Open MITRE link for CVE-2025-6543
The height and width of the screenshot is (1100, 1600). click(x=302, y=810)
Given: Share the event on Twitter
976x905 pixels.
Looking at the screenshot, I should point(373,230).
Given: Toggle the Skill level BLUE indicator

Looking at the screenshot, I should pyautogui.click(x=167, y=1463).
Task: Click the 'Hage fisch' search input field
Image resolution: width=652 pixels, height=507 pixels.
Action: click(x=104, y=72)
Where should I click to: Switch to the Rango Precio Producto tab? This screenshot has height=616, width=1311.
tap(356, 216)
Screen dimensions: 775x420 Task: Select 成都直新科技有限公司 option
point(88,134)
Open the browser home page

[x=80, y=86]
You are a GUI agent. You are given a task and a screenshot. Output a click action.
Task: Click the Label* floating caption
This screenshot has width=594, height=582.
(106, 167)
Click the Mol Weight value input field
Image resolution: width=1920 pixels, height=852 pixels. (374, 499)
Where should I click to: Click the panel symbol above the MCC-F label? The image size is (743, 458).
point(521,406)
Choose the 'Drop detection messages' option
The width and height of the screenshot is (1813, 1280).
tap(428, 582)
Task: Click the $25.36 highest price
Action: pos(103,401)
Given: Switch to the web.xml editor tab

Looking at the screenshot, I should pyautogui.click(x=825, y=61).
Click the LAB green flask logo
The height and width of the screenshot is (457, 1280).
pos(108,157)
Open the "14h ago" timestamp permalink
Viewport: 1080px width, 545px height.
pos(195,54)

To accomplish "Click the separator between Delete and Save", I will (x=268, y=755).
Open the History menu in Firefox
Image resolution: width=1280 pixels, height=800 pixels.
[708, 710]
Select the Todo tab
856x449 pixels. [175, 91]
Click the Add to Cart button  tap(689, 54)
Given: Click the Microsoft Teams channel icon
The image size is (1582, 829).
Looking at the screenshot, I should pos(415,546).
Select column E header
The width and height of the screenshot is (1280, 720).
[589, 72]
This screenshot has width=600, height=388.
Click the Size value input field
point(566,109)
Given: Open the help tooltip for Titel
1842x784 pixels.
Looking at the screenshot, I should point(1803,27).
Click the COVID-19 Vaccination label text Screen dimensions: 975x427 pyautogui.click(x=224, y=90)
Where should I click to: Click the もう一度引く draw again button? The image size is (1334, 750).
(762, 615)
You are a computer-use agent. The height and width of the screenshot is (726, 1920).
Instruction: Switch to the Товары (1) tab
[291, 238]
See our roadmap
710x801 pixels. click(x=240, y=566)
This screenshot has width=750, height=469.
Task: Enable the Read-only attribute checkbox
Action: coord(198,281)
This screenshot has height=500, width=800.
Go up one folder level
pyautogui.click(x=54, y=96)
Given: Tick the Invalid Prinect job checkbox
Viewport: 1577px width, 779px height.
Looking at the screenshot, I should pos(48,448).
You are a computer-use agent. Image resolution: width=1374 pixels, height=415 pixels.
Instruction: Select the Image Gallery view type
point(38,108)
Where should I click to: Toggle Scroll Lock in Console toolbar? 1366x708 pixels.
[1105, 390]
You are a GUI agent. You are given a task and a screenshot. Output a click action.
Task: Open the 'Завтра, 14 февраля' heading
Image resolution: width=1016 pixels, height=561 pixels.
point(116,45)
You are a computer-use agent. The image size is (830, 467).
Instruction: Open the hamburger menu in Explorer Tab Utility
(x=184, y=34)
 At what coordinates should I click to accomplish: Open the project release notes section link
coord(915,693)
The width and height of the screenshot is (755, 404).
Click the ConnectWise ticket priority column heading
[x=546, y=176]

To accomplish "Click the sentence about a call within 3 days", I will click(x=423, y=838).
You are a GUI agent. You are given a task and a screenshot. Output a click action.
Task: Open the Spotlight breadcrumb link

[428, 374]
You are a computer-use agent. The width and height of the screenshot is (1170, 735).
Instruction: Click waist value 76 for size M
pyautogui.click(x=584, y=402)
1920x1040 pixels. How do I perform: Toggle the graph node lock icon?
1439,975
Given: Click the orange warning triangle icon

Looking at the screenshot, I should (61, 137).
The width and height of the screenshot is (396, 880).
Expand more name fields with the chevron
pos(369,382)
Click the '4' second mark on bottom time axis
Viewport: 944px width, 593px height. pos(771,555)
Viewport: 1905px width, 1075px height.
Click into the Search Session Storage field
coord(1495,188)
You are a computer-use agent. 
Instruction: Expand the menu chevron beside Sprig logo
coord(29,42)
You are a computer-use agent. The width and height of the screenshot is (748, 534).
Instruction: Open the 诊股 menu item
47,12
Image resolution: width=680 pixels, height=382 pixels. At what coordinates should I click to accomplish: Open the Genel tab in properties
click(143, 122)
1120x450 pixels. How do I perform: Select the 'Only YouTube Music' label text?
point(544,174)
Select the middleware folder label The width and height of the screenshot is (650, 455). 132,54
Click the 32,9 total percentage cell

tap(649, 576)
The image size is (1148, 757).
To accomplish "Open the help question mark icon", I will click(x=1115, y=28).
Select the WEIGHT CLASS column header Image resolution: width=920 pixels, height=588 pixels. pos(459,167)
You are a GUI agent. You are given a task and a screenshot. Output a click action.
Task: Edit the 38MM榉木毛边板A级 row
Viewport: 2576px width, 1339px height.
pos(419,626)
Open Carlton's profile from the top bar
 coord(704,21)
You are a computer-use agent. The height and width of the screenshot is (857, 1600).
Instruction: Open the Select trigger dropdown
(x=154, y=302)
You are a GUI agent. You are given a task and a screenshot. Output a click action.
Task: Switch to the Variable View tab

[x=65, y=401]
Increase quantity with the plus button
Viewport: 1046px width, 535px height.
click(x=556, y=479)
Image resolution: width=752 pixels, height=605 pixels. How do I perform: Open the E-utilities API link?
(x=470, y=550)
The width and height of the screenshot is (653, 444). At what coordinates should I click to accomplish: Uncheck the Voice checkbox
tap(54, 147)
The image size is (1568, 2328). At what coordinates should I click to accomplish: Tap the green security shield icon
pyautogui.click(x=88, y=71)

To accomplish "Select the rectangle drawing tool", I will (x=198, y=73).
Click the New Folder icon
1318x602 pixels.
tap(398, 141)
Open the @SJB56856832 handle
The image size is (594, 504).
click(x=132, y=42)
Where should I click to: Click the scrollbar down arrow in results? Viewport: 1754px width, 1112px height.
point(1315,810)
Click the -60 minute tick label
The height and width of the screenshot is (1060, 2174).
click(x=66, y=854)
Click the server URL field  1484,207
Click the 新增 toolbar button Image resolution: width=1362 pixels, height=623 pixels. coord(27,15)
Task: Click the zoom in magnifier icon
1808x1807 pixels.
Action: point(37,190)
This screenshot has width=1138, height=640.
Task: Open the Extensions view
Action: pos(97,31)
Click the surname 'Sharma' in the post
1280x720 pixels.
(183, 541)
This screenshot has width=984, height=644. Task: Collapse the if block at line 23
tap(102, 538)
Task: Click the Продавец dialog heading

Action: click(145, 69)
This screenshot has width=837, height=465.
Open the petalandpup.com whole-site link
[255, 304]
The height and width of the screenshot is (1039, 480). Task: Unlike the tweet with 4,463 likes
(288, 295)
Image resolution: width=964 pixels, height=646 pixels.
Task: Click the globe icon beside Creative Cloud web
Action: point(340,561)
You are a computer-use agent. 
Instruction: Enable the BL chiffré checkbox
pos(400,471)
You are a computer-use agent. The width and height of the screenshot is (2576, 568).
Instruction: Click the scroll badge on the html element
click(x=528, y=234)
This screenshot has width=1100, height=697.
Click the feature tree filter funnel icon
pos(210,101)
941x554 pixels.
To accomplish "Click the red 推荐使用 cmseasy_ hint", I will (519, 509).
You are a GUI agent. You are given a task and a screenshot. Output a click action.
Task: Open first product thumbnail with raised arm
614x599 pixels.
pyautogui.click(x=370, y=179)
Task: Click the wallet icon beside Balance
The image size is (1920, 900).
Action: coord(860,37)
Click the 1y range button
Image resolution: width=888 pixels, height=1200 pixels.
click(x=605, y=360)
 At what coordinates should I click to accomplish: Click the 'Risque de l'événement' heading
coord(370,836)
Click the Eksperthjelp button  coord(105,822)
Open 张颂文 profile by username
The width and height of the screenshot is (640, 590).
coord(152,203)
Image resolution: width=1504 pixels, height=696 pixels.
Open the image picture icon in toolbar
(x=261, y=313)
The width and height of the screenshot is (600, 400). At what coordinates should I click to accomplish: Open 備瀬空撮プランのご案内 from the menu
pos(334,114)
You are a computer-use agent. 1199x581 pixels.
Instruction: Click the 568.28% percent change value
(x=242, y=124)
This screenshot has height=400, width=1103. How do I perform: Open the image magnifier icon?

_ _ _ _ _

-- What you should do --
For the data above, state how many of its lines contain the word "will", giving no other text.

-- Task response --
5